Tabi bu görev de babası olarak iyi bir çizer de olduğum için benim üstüme kaldı. Bu görevi memnuniyetle kabul ettim.


Eczacılık amblemini biliyoruz, yılan, sarmaşık ve kadeh üçlemesi ile hepimizin görselindedir. Hepsinde de ortak figür yılanın olmasıdır. Tıp amblemi de tüm dünyada yılanlı figürdür.

Peki bu yılanlı figürün tarihte çıkış noktası neresidir?


Bunun için tarihten en az 7000 yıl öncesine gitmek gerekir. Milattan önce 4000 ve 5000’ler.

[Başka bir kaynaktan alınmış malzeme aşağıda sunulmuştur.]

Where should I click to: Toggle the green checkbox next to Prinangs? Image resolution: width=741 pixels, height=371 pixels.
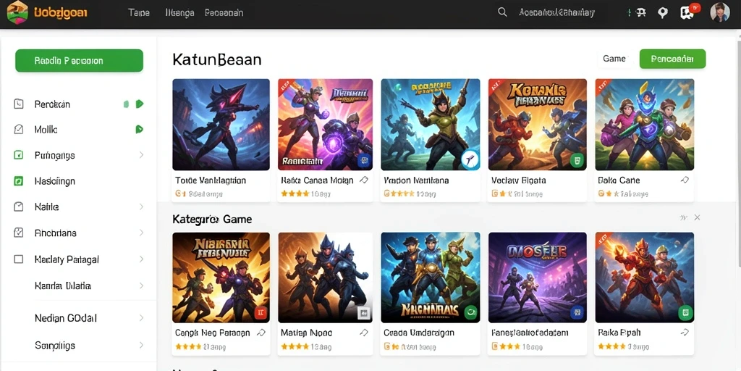[x=18, y=155]
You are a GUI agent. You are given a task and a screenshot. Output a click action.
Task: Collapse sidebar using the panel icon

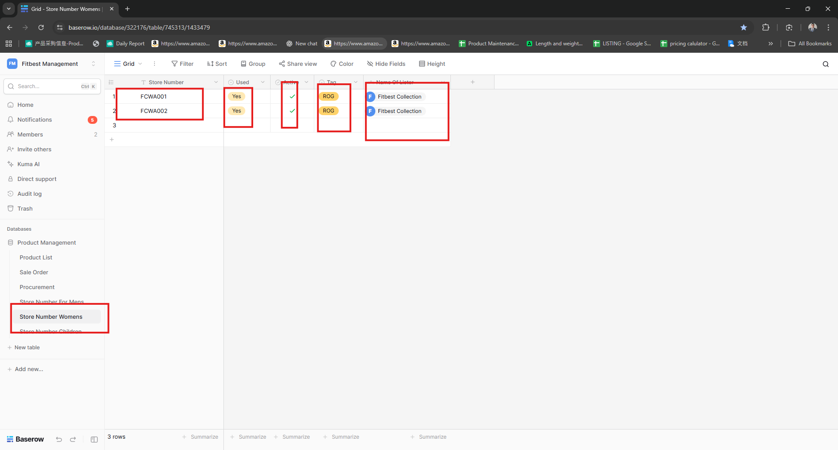[x=94, y=440]
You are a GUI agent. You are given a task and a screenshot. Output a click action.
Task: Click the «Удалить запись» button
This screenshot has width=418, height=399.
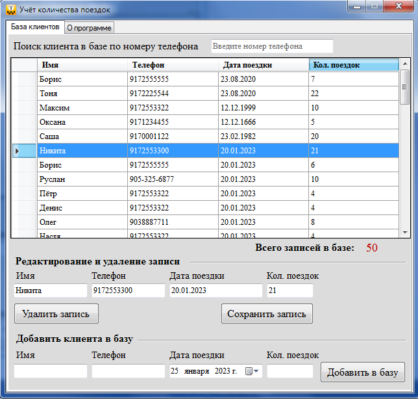(x=56, y=314)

Mezopotamya’da kurulan Sümer devletçikleri döneminde Gılgamış destanında geçtiği gibi kral Gılgamış’ın gençlik otunu yılana kaptırması, bu otu yılanın yemesi sonucu onun birdenbire deri değiştirdiğini ve altından taptaze, daha canlı ve genç derinin çıktığını görmesiyle, yılan gençlik ve sağlık sembolü olmuştur.

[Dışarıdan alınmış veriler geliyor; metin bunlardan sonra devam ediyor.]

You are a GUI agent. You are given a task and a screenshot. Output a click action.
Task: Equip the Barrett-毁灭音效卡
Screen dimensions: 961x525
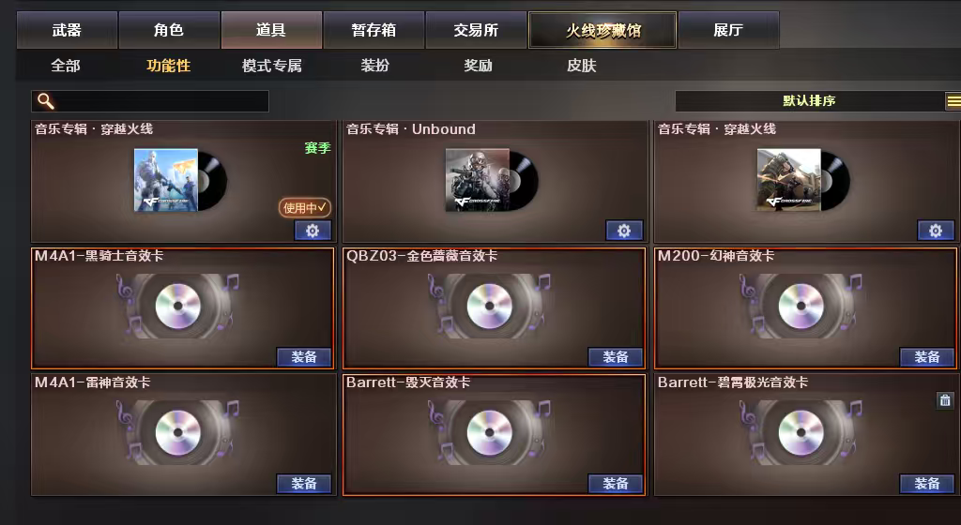[x=616, y=484]
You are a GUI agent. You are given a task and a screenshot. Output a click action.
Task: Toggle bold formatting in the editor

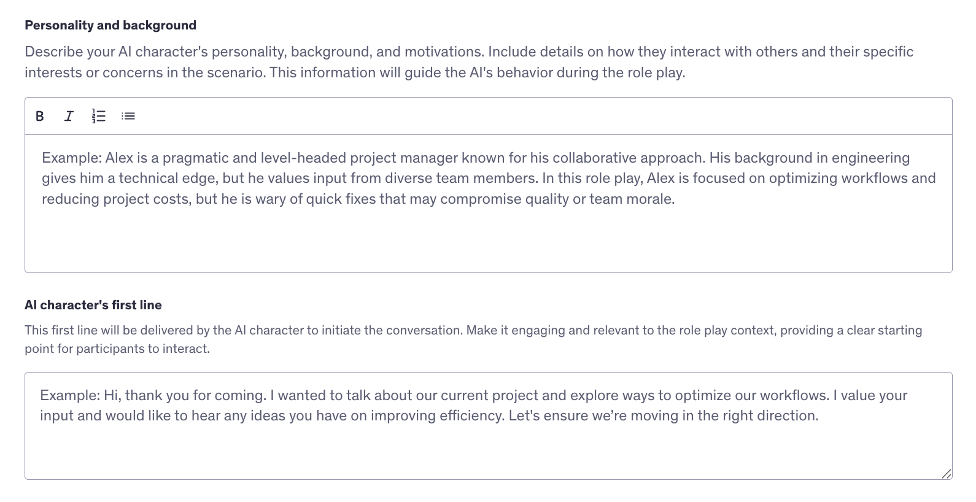click(40, 116)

Yine Sümerlerde sağlık sembolü olan yılan hayat ağacına sarılı olarak bir çok yerde tasvir edilmiştir. Başında da yine kolunda yılanla gezen hekim Ningişzida vardır. Sümer döneminde yani bundan tam 70 asır önce yılanı tıp sembolü olarak seçmiştir. Sümerlerde sağlık sembolü olarak kullanılan yılan figürü, buradan antik Mısır tıbbına geçmiştir. Burada da tarihi kayıtlara geçen ilk hekim olan İMHOTEP, yılanlı figürlerde gösterilmiştir. Sümerlerde tıp sembolü olan yılan, antik Mısır’dan da aynı ilgiyi görmüştür.


Daha sonra antik Yunan’a geldiğimizde burada da yılan figürünü hekimler kullanmıştır. Tek fark Sümerlerde ağaca sarılı yılan, burada daha pratik hale gelmiş, asaya sarılı halde antik hekimlerin babası ASKLEPİOS‘un elinde figür olmuştur.


Asklepios’un biricik kızı HYGEA da yılanı zaman zaman babasından ödünç alarak elinde tuttuğu ilaç kadehi ve yılan ile eczacılık sembolü olmuştur.


Hikaye buraya kadar tamamdı. Ama şimdi Limon Eczanesi’nin amblemi ne olmalıydı? Tüm bunlardan esinlenilmeliydi ama, şifayı veren Yaratıcı Allah (C.C.)’ı da hatırlatmalıydı. Fakat bu görsel tasavvufi özellikte olmalıydı. Bu amaçla da akla ilk gelen Lale oldu.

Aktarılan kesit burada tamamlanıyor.